The plaintiff in the underlying case, WesternGeco, a Houston-based company, developed and patented a technology used in  geological surveys to search for oil and gas under the ocean floor.

What made the company’s technology unique, court documents say, is a proprietary method of “lateral steering,” which allows surveyors to control the movement of survey devices, rather than simply pulling them behind the ship.

In 2007, Ion Geophysical Corp., also based in Houston, rolled out its own system and began selling it overseas. WesternGeco said the new system, “DigiFin,” which also relied on a lateral controller, directly violated its four of its patents.
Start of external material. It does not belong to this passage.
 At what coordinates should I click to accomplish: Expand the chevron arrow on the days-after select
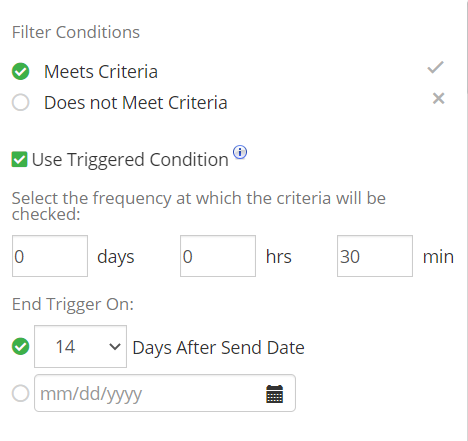click(115, 347)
A jury found Ion liable for infringement and awarded WesternGeco $12.5 million in royalties and $93.4 million in lost profits. A district court later upheld the infringement verdict,   as did the U.S. Court of Appeals for the Federal Circuit.

But the appeals court went further, saying WesternGeco could not recoup the lost profits portion because U.S. patent law does not cover the overseas use of infringing products.

The Trump administration took issue with that position, arguing that it would result in court’s systematically under-compensating patent owners who engage in cross-border business.

With Friday’s 7-2 decision, the justices overturned the lower court’s ruling, which had enforced limits on applying U.S. patent law overseas.

Writing for the majority, Justice Clarence Thomas said it was clear from the record that Ion Geophysical had infringed on WesternGeco’s patents and the “overseas events were merely incidental to the infringement.”

According to Thomas, under the Patent Act damages are intended to compensate patent holders and place [them] “in as good a position as [they] would have been if the patent had not been infringed.”

“This recovery can include lost profits,” he said, quoting from the 1986 case Yale Lock Mfg. Co. v. Sargent,
“And, as we hold today, it can include lost foreign profits when the patent owner proves infringement …”

Justice Neil Gorsuch wrote a dissent, which Justice Stephen Breyer joined.

In dissent the two justices argue that the Patent Act does not permit damages awards for lost foreign profits.

“In my view the Act’s terms prohibit the lost profits sought in this case, whatever the general presumption against extraterritoriality applicable to all statutes might allow,” Gorsuch wrote. “While the Federal Circuit may have relied in part on a mistaken extraterritoriality analysis, I respectfully submit it reached the right result in concluding that the Patent Act forecloses WesternGeco’s claim for lost profits.”